**Excerpt**:
=== Section Start ===

1. OpenAI Launches GPT-5.4 with 1M-Token Context and Autonomous Workflows
OpenAI released GPT-5.4 on March 5, combining advanced coding and reasoning with a 1,000,000-token context window. The model scored 75% on the OSWorld-V benchmark — slightly above the human baseline of 72.4% — and can autonomously execute multi-step workflows across software environments with fewer user interventions. The release signals a fundamental shift from AI as a chat tool to AI as an autonomous digital coworker capable of driving long-running tasks.
2. Google DeepMind Ships Gemini 3.1 Pro with 77.1% on ARC-AGI-2
Google DeepMind's Gemini 3.1 Pro launched this month with a 1-million-token context window and multimodal reasoning across text, images, audio, video, and code. The model achieved 77.1% on the ARC-AGI-2 benchmark, placing it among the top frontier models for general reasoning. Google also expanded its "AI Mode" in Search on March 6, allowing users to draft documents, generate code, and build tools directly within the search interface.

=== Section End ===

**Given data**:
=== Section Start ===

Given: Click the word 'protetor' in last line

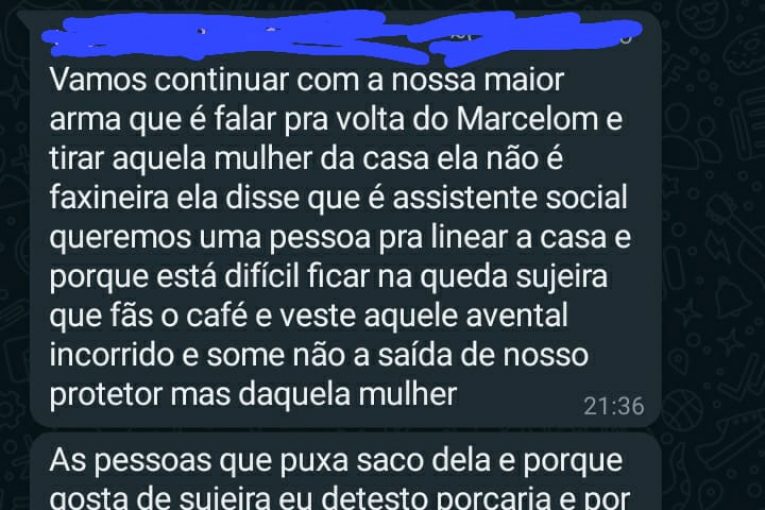Looking at the screenshot, I should coord(105,394).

=== Section End ===

**Apply what you read**:
[1] Answer these questions about the AI model roundup:
(a) What score did GPT-5.4 get on the OSWorld-V benchmark?
(b) On which benchmark did Gemini 3.1 Pro score 77.1%?
(c) On what date did Google expand its "AI Mode" in Search?
[2] In the AI model roundup, copy out the part that opens with the words containing "2. Google DeepMind" and closes with "the search interface.".

**Answers provided**:
[1]
(a) 75%
(b) ARC-AGI-2
(c) March 6

[2]
2. Google DeepMind Ships Gemini 3.1 Pro with 77.1% on ARC-AGI-2
Google DeepMind's Gemini 3.1 Pro launched this month with a 1-million-token context window and multimodal reasoning across text, images, audio, video, and code. The model achieved 77.1% on the ARC-AGI-2 benchmark, placing it among the top frontier models for general reasoning. Google also expanded its "AI Mode" in Search on March 6, allowing users to draft documents, generate code, and build tools directly within the search interface.